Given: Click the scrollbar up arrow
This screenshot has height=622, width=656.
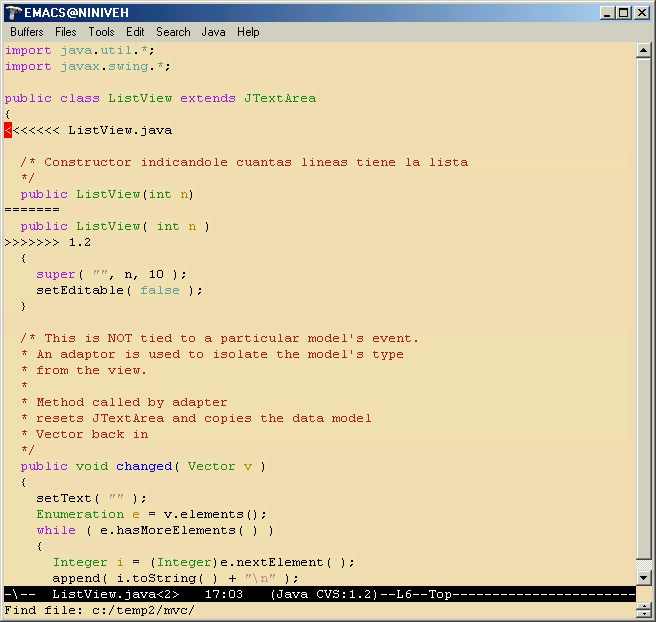Looking at the screenshot, I should click(x=644, y=49).
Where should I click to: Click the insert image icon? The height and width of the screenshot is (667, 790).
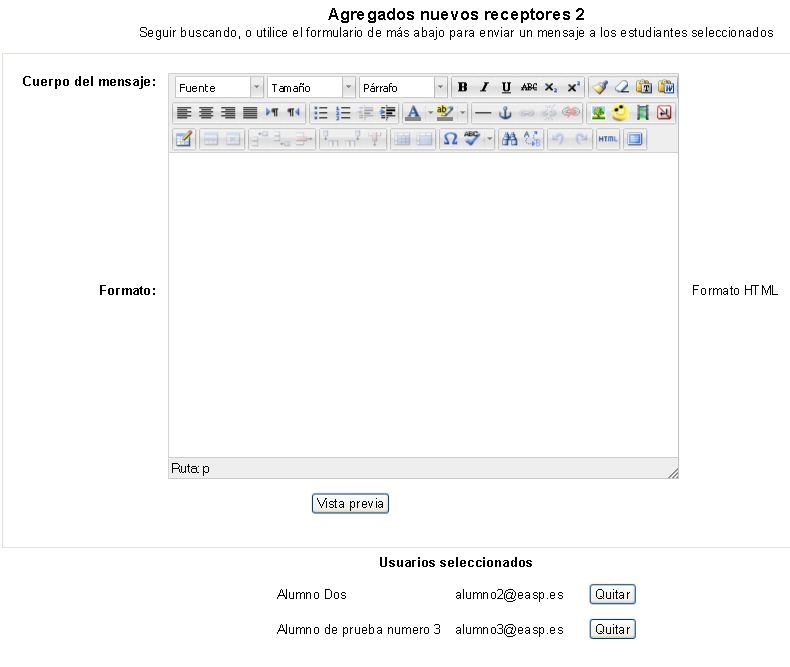pyautogui.click(x=598, y=113)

□ □ □ □ □

**Task to carry out**
Rewrite all of the entries above, replacing "scrollbar up arrow" with "scroll up button" and changing nothing else. Leave out the pictures.

**Task result**
Given: Click the scroll up button
This screenshot has height=622, width=656.
Looking at the screenshot, I should click(x=644, y=49).
Where should I click to: Click the insert image icon? The height and width of the screenshot is (667, 790).
pyautogui.click(x=598, y=113)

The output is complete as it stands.